TASK OBJECTIVE: Name every organization that the news report on removing nitrosamines from tobacco identifies by name.
+++ PASSAGE TO READ
LEXINGTON, Ky. - Tobacco companies have tried cabbage, cloves and all
sorts of different things to make a safer cigarette that people might
actually want to smoke.

Now, one company is attempting to remove a potentially carcinogenic
compound from tobacco and still leave the cigarette palatable.

Brown & Williamson Tobacco Corp. is experimenting with a curing
process developed by a small Richmond, Va. firm to remove some of the
nitrosamines from tobacco. Nitrosamines, which are related to
nicotine, cause cancer in laboratory animals. They are among dozens of
carcinogens in cigarettes.

"The problem is you have to do it in a way that makes the tobacco
still acceptable to consumers," said Brown & Williamson spokesman Mark
Smith. "If nobody smokes them, then you haven't come up with a product
that's less hazardous."

The taste issue is a stumbling block, said Harold Burton, a University
of Kentucky chemist who has been assisting Star Scientific, the
Richmond company that has patented the process that reduces
nitrosamines.

Burton, a longtime tobacco researcher, said the change may require a
change in the "definition of quality" for tobacco.
++++++
+++ DATA SUPPLIED
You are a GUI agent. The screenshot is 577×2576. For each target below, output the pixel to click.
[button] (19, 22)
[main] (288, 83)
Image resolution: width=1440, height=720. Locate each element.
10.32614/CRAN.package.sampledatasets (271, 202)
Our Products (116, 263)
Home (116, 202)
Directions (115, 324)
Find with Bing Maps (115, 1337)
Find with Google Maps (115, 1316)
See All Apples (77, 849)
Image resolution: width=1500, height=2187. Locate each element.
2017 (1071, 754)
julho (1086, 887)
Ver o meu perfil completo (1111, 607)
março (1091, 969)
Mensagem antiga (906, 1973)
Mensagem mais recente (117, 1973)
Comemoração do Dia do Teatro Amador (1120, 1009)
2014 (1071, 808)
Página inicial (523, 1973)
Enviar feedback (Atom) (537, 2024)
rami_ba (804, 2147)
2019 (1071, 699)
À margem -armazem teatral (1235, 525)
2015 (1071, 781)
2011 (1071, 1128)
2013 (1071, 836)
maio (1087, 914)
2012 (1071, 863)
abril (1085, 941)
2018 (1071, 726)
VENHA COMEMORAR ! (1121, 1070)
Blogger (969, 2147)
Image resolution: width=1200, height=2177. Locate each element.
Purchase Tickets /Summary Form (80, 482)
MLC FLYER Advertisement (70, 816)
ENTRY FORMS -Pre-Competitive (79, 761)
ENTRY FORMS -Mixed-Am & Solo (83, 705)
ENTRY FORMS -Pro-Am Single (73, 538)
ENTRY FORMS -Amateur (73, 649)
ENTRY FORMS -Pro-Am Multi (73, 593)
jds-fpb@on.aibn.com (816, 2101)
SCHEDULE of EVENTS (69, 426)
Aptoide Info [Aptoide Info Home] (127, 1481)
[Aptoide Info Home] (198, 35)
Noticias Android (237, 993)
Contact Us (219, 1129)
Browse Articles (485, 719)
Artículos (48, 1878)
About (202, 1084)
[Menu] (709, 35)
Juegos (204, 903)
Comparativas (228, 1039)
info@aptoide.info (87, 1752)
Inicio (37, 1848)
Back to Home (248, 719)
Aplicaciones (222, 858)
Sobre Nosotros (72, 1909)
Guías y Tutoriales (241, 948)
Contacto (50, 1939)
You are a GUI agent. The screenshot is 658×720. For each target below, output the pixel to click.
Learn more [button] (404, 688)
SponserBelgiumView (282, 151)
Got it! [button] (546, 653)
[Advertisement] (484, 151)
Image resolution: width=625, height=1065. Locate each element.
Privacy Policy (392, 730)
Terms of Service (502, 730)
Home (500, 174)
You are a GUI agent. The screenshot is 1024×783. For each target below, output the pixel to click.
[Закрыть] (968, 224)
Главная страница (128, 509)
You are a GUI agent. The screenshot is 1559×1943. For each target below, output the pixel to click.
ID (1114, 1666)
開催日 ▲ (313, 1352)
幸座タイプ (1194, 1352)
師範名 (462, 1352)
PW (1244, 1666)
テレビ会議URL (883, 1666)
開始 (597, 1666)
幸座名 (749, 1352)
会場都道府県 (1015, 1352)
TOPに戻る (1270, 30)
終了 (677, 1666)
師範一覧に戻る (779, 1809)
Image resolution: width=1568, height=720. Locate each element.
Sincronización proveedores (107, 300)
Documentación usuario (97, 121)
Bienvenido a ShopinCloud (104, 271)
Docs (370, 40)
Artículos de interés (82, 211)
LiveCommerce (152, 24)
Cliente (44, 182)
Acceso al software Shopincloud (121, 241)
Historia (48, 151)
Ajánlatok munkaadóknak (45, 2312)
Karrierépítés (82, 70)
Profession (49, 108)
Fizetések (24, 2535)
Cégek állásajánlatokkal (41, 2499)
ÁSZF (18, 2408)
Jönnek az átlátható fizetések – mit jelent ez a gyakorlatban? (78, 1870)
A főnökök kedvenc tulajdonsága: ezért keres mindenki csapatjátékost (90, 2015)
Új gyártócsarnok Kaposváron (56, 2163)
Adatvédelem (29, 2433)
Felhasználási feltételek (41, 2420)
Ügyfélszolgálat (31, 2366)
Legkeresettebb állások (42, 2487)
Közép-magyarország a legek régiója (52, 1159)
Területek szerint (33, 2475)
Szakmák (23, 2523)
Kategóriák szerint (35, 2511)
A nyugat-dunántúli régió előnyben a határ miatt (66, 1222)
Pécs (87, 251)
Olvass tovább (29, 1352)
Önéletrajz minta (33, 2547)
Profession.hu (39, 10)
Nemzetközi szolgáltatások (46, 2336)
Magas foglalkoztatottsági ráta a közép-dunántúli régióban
++++++
ANSWER: Brown & Williamson Tobacco Corp., Star Scientific, University of Kentucky